▶ **EXERCISE MATERIALS**:
===============

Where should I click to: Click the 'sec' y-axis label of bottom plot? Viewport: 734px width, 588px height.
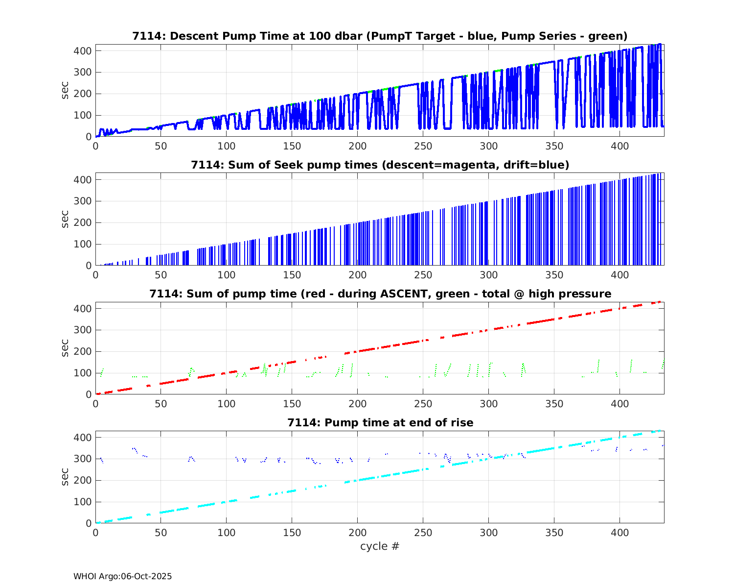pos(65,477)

===============

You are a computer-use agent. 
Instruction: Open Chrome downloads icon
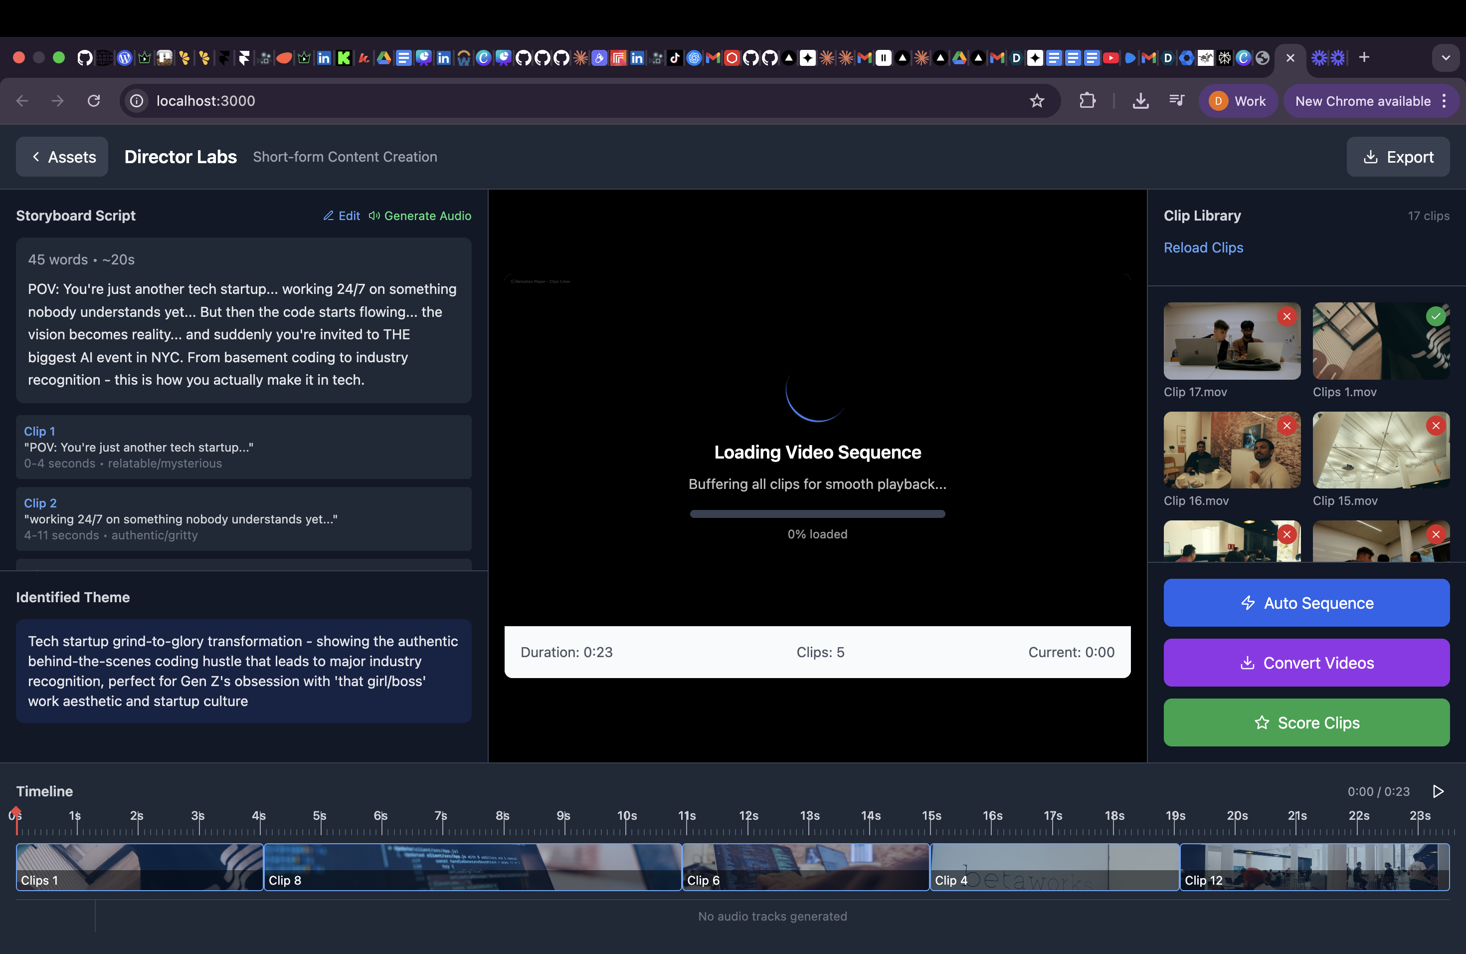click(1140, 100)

===============

▶ **AIM OF THE EXERCISE**:
Rewrite the material as a JSON list of strings, one string per line and blank lines skipped, covering the stretch from the line containing "Where should I" through the line containing "pos(65,477)". Leave the pictures out.

▶ **THE OUTPUT**:
[
  "Where should I click to: Click the 'sec' y-axis label of bottom plot? Viewport: 734px width, 588px height.",
  "pos(65,477)"
]